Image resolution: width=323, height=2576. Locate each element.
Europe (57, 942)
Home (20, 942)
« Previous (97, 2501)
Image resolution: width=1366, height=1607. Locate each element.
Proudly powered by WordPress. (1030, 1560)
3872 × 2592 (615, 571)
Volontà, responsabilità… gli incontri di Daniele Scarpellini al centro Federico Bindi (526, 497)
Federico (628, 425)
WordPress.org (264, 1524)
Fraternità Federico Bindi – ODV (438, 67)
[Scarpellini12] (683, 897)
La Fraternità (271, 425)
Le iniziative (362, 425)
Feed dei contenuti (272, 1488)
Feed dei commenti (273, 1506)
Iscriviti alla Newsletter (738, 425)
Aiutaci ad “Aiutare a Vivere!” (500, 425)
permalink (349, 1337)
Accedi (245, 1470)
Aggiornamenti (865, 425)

__________________________________________________

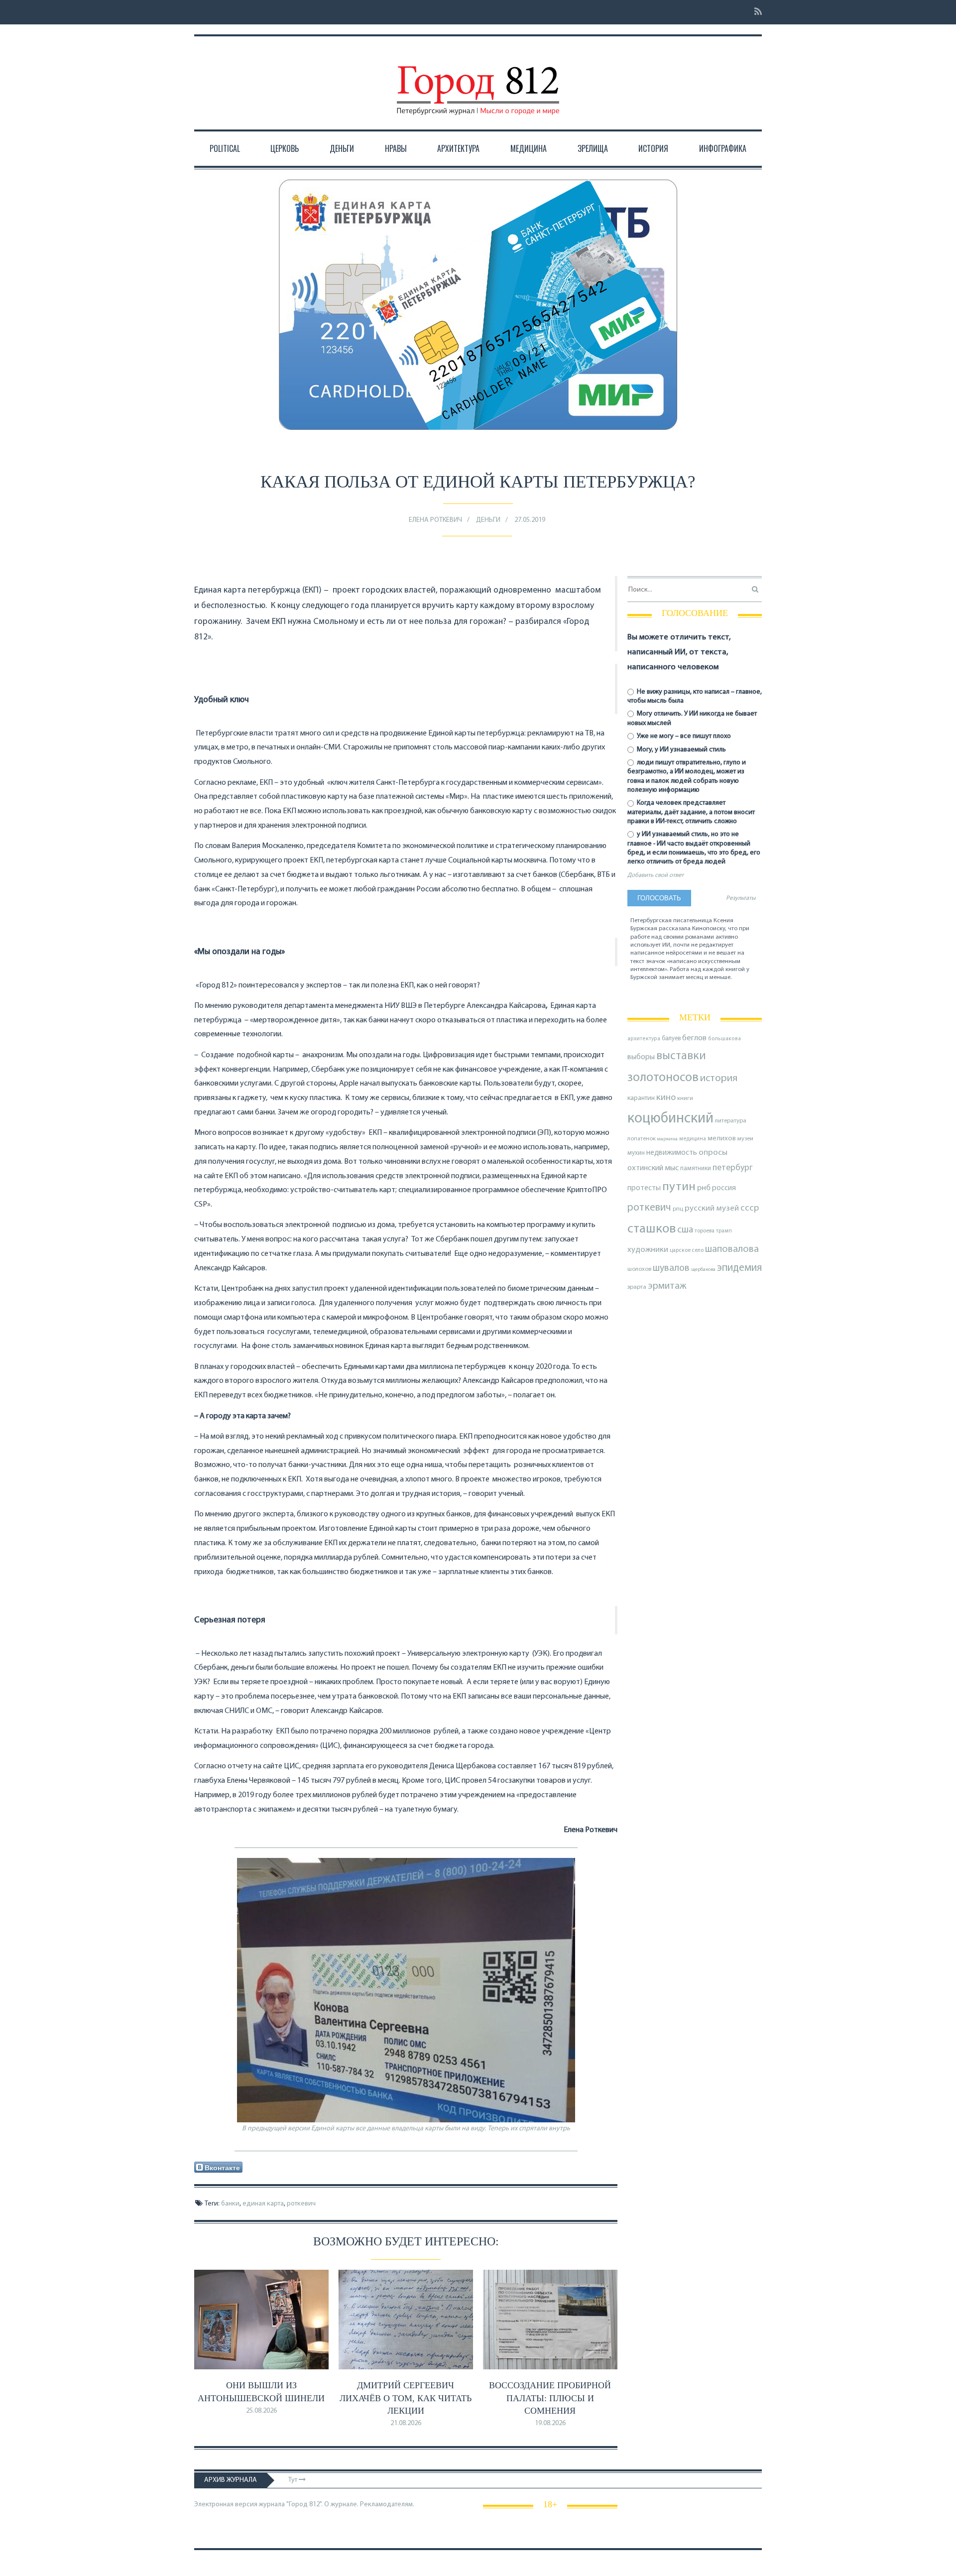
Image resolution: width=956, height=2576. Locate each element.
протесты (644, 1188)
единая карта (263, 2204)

__________________________________________________

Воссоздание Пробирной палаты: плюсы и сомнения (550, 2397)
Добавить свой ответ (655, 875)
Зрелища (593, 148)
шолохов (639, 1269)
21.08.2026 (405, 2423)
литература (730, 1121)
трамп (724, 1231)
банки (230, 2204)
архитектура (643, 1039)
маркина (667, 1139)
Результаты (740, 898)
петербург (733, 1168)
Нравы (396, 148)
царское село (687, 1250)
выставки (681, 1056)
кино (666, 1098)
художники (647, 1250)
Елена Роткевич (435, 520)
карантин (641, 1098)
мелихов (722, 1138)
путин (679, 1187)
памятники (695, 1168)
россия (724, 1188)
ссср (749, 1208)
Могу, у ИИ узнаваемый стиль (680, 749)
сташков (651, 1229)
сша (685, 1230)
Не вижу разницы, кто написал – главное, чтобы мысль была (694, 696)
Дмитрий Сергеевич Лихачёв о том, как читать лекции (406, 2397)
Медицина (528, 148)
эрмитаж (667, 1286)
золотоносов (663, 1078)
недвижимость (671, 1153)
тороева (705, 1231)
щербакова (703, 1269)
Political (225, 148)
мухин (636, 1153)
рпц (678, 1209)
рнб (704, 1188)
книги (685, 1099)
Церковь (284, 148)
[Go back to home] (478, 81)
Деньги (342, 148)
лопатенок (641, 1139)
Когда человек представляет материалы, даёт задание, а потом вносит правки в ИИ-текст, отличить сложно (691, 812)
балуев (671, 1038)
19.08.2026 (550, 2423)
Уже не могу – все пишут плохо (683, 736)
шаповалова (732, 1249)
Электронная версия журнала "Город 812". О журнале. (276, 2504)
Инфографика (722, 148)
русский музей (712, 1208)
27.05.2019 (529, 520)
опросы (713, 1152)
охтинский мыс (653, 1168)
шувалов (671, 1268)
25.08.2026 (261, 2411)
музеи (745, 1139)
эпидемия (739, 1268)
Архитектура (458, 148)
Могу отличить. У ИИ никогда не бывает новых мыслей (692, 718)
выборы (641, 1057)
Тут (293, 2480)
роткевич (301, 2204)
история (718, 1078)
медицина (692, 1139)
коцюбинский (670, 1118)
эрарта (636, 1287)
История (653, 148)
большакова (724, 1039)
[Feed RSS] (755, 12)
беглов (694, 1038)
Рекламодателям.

__________________________________________________

ABOUT THIS TASK:
Your answer should consist of the lines of the listing that contain "resolution", copied as they stand.

SOLVED EXERCISE:
Image resolution: width=323, height=2576. Locate each element.
Image resolution: width=1366, height=1607. Locate each element.
Image resolution: width=956, height=2576. Locate each element.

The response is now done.